MailChimp: Freemium Success Story?
MailChimp probably has its fans among the MSP community already: they’re an email marketing service that bills itself as the best way to reach customers regularly with HTML newsletters. And now company co-founder Ben Chestnut is highlighting in a blog entry their freemium success a year after MailChimp decided to go free for low-usage customers.
September 29, 2010
freemium managed services
MailChimp probably has its fans among the MSP community already: they’re an email marketing service that bills itself as the best way to reach customers regularly with HTML newsletters. And now company co-founder Ben Chestnut is highlighting in a blog entry their freemium success a year after MailChimp decided to go free for low-usage customers. Here are some key takeaways.Chestnut leads his freemium discussion with an impressive statistic: when MailChimp announced it was going free for customers with 500 subscribers in September 2009, they had 85,000 customers. As of Monday, Chestnut says, they have 450,000 — and it’s free up to 1,000 subscribers now, too. That’s five times the number of users in a short span of time.

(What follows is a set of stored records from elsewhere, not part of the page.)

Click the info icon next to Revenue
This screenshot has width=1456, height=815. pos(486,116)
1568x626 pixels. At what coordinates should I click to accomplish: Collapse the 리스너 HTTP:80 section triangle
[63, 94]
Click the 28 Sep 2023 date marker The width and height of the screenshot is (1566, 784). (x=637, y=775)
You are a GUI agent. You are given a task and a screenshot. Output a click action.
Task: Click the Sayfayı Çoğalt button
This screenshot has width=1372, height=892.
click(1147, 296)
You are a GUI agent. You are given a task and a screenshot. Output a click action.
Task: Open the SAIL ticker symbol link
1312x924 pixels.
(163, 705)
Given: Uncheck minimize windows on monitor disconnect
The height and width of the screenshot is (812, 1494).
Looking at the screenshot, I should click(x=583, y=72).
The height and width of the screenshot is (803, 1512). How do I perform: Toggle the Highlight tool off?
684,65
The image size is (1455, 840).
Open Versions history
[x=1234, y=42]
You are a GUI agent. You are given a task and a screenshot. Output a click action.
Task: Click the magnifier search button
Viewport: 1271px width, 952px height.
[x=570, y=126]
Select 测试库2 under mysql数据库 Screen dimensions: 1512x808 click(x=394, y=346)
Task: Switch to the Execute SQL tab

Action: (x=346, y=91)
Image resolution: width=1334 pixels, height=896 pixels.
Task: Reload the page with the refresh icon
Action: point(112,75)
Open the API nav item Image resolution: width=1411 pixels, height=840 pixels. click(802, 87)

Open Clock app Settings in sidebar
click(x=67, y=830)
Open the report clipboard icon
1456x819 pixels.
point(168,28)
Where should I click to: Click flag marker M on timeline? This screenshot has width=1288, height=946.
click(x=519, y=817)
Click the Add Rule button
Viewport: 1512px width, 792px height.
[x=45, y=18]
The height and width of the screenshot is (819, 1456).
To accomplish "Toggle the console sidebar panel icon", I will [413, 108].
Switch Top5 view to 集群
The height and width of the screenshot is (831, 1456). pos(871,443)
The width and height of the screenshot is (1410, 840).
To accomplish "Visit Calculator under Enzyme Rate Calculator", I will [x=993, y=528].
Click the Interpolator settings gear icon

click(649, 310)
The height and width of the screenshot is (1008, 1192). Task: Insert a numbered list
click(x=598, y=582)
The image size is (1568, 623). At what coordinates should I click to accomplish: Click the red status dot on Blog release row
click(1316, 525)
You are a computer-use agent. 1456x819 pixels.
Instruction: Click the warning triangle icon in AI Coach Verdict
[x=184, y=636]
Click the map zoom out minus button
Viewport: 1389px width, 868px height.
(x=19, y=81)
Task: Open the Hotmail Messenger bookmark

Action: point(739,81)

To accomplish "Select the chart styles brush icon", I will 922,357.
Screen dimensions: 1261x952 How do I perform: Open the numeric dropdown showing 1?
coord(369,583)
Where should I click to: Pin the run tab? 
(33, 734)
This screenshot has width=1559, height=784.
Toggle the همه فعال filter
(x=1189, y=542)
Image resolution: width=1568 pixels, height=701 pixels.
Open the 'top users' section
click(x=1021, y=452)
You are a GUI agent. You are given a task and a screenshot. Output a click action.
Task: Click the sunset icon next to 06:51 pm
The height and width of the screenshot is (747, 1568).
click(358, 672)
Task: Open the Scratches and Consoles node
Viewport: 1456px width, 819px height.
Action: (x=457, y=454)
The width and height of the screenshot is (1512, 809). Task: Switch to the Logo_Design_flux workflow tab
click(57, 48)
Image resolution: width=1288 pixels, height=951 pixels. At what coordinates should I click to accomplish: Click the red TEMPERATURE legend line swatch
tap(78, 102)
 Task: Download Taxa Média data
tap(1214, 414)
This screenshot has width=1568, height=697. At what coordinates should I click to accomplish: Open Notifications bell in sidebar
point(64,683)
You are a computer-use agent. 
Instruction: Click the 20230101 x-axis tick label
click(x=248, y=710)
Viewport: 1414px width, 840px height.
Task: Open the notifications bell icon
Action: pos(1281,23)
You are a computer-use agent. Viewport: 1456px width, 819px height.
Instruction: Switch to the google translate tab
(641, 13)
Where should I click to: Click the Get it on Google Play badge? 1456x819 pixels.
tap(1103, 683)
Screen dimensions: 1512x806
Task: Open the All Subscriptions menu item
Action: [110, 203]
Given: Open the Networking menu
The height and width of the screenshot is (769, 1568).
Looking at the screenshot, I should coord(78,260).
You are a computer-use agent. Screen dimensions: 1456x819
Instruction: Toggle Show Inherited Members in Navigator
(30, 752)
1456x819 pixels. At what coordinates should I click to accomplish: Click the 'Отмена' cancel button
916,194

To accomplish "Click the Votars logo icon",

I strongly suggest reading the blog entry for the full and well-thought-out rundown of why freemium worked for MailChimp. But the numbers that jumped out at me include Chestnut’s claim that MailChimp’s profitability is up 650% and the cost of adoption has gone down below $100. What’s more, they’re delivering 700 million emails a month from businesses ranging from one-person startups to Fortune 500 companies.
But is freemium right for you? Chestnut says that MailChimp would never, ever have gone freemium if they weren’t certain they had enough paying customers and enough money in the bank to take care of their employees – freemium may not be the best idea for companies just finding their financial sea legs, since the ration of free-to-paying customers is a “dismal” 10:1.
It’s a good meditation on the concept of freemium, and MSPs could learn from Chestnut’s modeling and statistics whether or not giving it away would pay in the long run. All the same, he felt the need to include the following:
“That’s my personal opinion. Disclaimer: I’m wrong about 99% of the time.”